Put together, that could prove to be a headache for anyone relying on a mortgage to buy a home.

What would keep rates from coming down further?

The recent run-up in mortgage rates has also been driven by strong economic data, which could prevent the Fed from cutting rates. So more of that would keep rates from coming down next year and in 2026.

After mortgage rates hit a two-year low of 6.08% in late September, robust figures on employment and retail spending caused bond yields to climb. More recently, inflation data last week came in hot, which caused yields to ratchet higher again.

The $28 trillion US Treasury market may have also priced in the potential effects of Trump’s win on the US economy.

“The bond market, always hypersensitive to any whiff of inflation, has shown its concern,” Bernard Baumohl, chief global economist at The Economic Outlook Group, said in an analysis last week. “History has repeatedly warned us about the corrosive effects tariffs can have on prices.”
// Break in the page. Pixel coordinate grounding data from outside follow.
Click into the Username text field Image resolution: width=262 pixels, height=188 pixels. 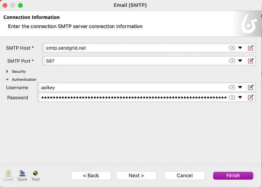(x=133, y=88)
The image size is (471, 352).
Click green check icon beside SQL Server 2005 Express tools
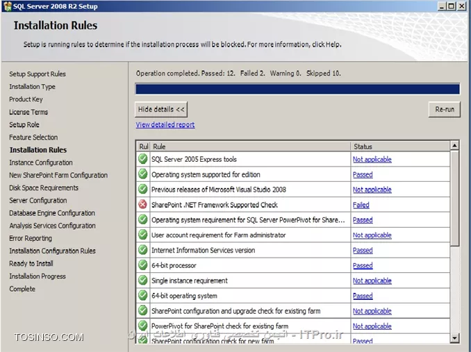(143, 159)
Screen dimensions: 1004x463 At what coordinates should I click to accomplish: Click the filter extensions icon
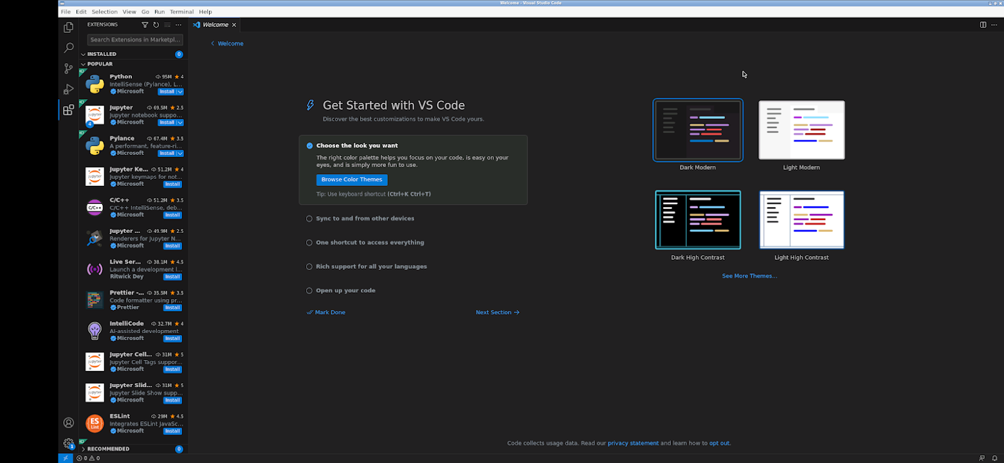click(145, 24)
Trump’s economic agenda calls for stiff tariffs and mass deportations. That could stoke inflation, pushing consumer prices higher.

Billionaire investor Paul Tudor Jones last month said a swelling national debt under Trump would be frowned upon by the bond market.
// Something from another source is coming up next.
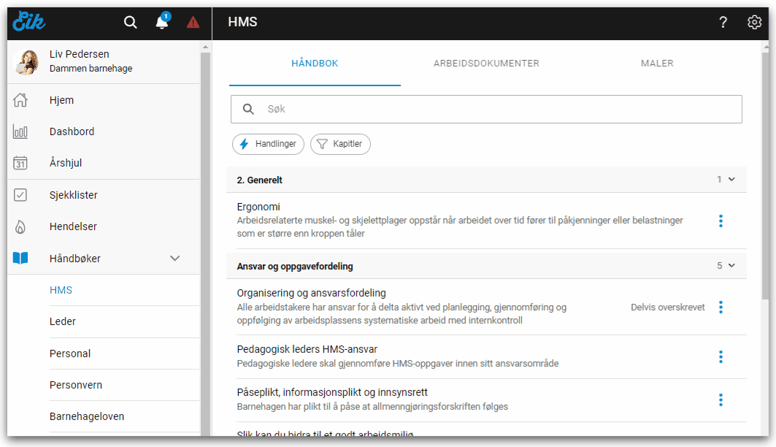Viewport: 776px width, 447px height.
Task: Click Liv Pedersen's profile avatar
Action: (26, 62)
“We’re going to be broke really quickly unless we get serious about dealing with our spending issues,” he told CNBC. “I am clearly not going to own any fixed income.”
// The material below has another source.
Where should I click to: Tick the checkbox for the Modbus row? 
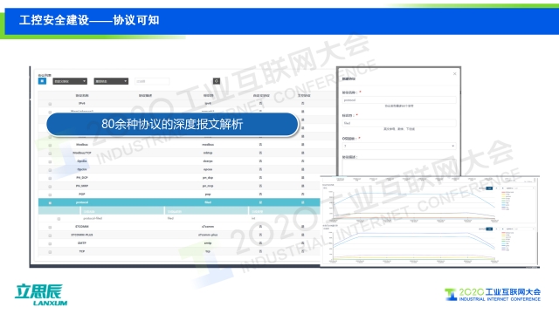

‘Consumers are getting used to it’

In September, Nick Dus of Evansville, Indiana told CNN that many of his friends wanted to buy bigger homes. “They’ve been sitting on the sidelines for a while until the interest rates drop,” he said.

Dus and his wife got an ultra-low mortgage during the pandemic — 2.75% for 15 years — but they know their kids almost certainly won’t have the same good fortune.

“We are worried for our kids,” he said. “If something doesn’t change, I mean, I just really worry about my kids being able to find just a really nice home that they could live at one day.”

But a strong economy, naturally, brings plenty of benefits as well.

“We have continuing job gains, and furthermore, we have more inventory beginning to show up,” NAR’s Yun said.

The health of the job market is key because solid wage growth and steady paychecks make it easier to deal with elevated mortgage rates. The US labor market has slowed in recent months, but unemployment remains at historically low levels.

Total housing inventory, or how many homes are on the market, has consistently improved this year, with the so-called lock-in effect slowly coming undone. Many Americans have preferred to not sell their home because they wanted to hold on to their low mortgage rate, which they nabbed before the Fed began to hike rates in 2022. Yun said some of those folks have felt forced sell because of life events such as a divorce, marriage or new children.

“I don’t anticipate mortgage rates to be anything significantly different from 6% for most of next year, but I think the consumers are getting used to it,” Yun said. “If people begin to accept 6%, 7%, as the new normal, then job gains, household formation, more inventory, those would be drivers for the boost in home sales.”

CNN’s Samantha Delouya contributed reporting.